Provided data
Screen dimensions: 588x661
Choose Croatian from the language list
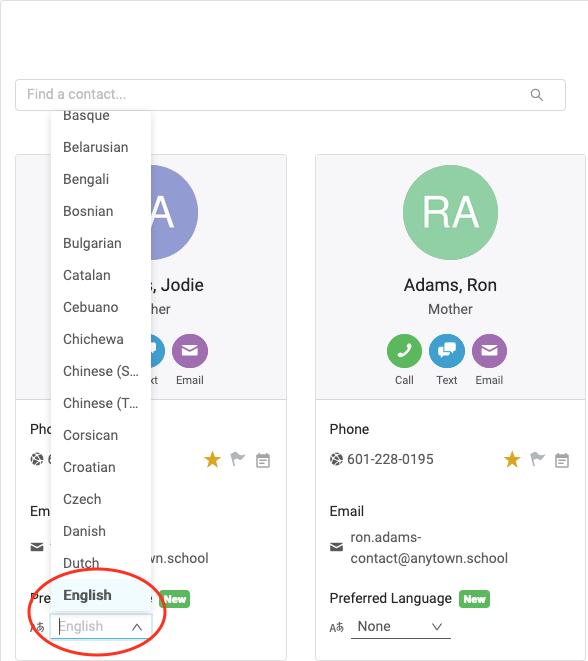click(101, 467)
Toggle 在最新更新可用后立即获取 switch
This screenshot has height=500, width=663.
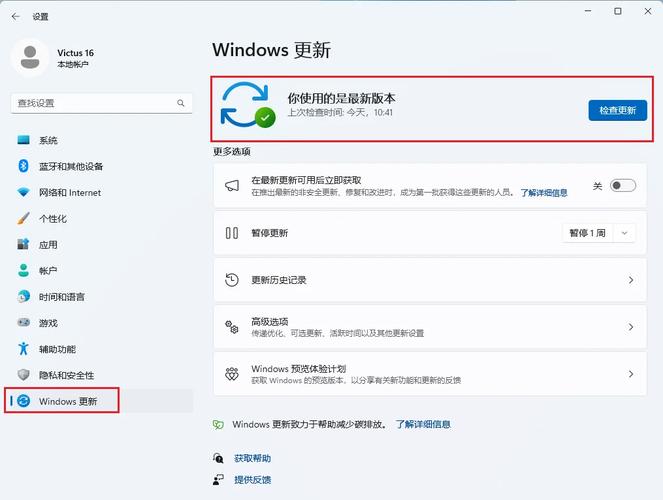[622, 186]
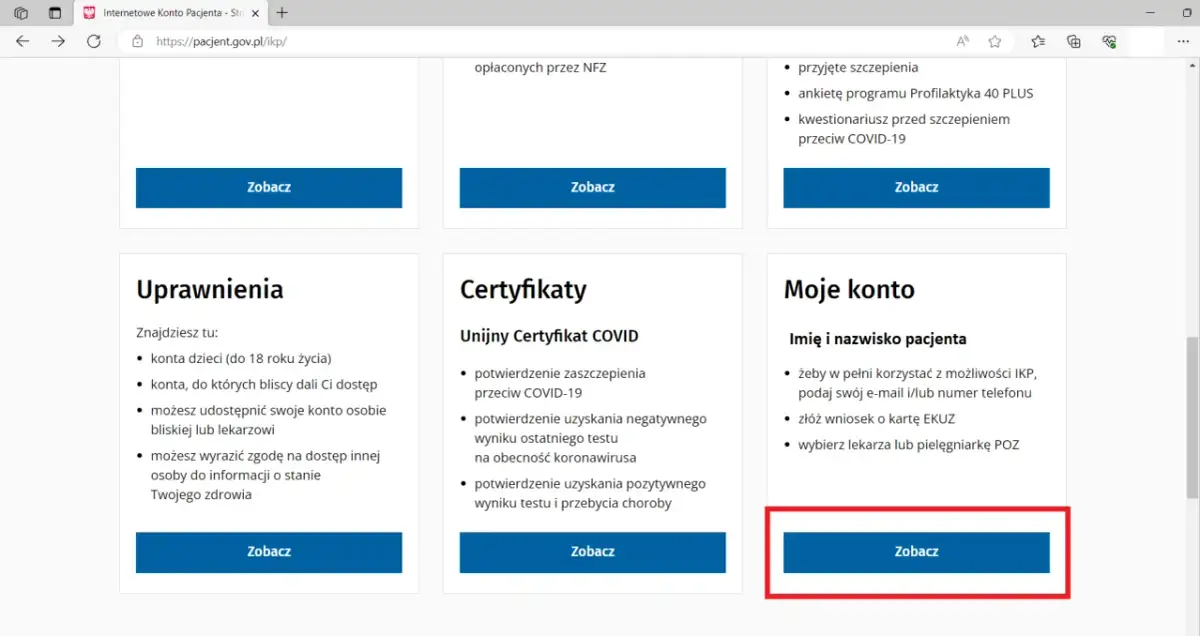Open the Workspaces icon in the title bar
Viewport: 1200px width, 636px height.
(21, 13)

Goal of the exercise
Dropping every picture, restate the material word for word.

Output below
Screen dimensions: 588x661
Choose Croatian from the language list
click(101, 467)
Toggle 在最新更新可用后立即获取 switch
This screenshot has height=500, width=663.
[622, 186]
Open the Workspaces icon in the title bar
Viewport: 1200px width, 636px height.
(21, 13)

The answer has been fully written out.